Almedin "Ali" Imsirovic (born January 29, 1995) is a Bosnian-American professional [Poker player |poker player]] from Vancouver, Washington.

Early life and education
Imsirovic was born in Bosnia and moved to the United States at the age of three with his family after the Bosnian War. Fond of  basketball, Ali however had to drop any dreams of turning pro because of  ankle problems. 

He studied  criminal justice at Washington State but dropped out a semester short of graduating to pursue poker full-time right before the Black Friday events, starting illegally with online games at the age of 16.

Career

At the age of 18, Ali Imsirovic joined live tournaments, and won $1,500 in the first poker tournament he ever played in and deposited $100 online to begin his career.
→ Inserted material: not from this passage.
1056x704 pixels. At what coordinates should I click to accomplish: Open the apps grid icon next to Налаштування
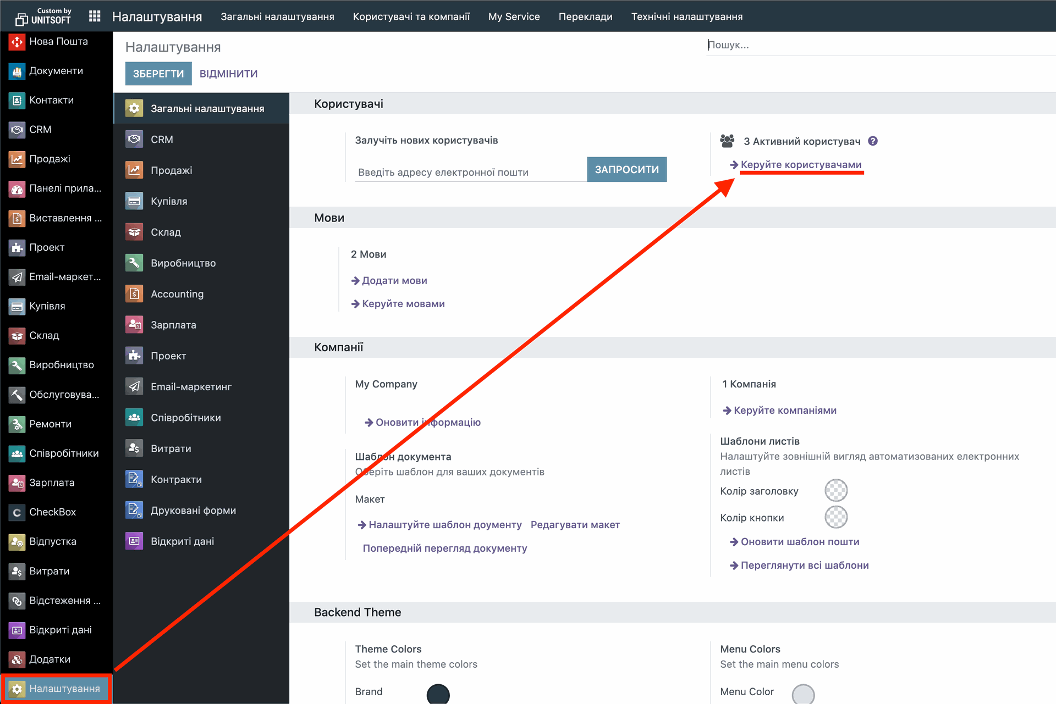pos(93,16)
He first cashed in a World Series of Poker (WSOP) event in 2017. In 2018, at the age of 23, Imsirovic won two events at the Poker Masters and earned the Purple Jacket as series champion. He also finished seventh at the Super High Roller Bowl that year and was runner-up in the Super High Roller Bowl London in 2019, earning $1.1 million for his largest live tournament cash.

At the WSOP, Imsirovic has 29 cashes and has made three final tables. He finished second in the $10,000 Super Turbo Bounty event in 2019. He also won a WSOP Circuit event in 2019. He has also won two events at the U.S. Poker Open, one in 2019 and another in 2021.

In total, Imsirovic has more than $11.3 million in live tournament winnings as of 2021.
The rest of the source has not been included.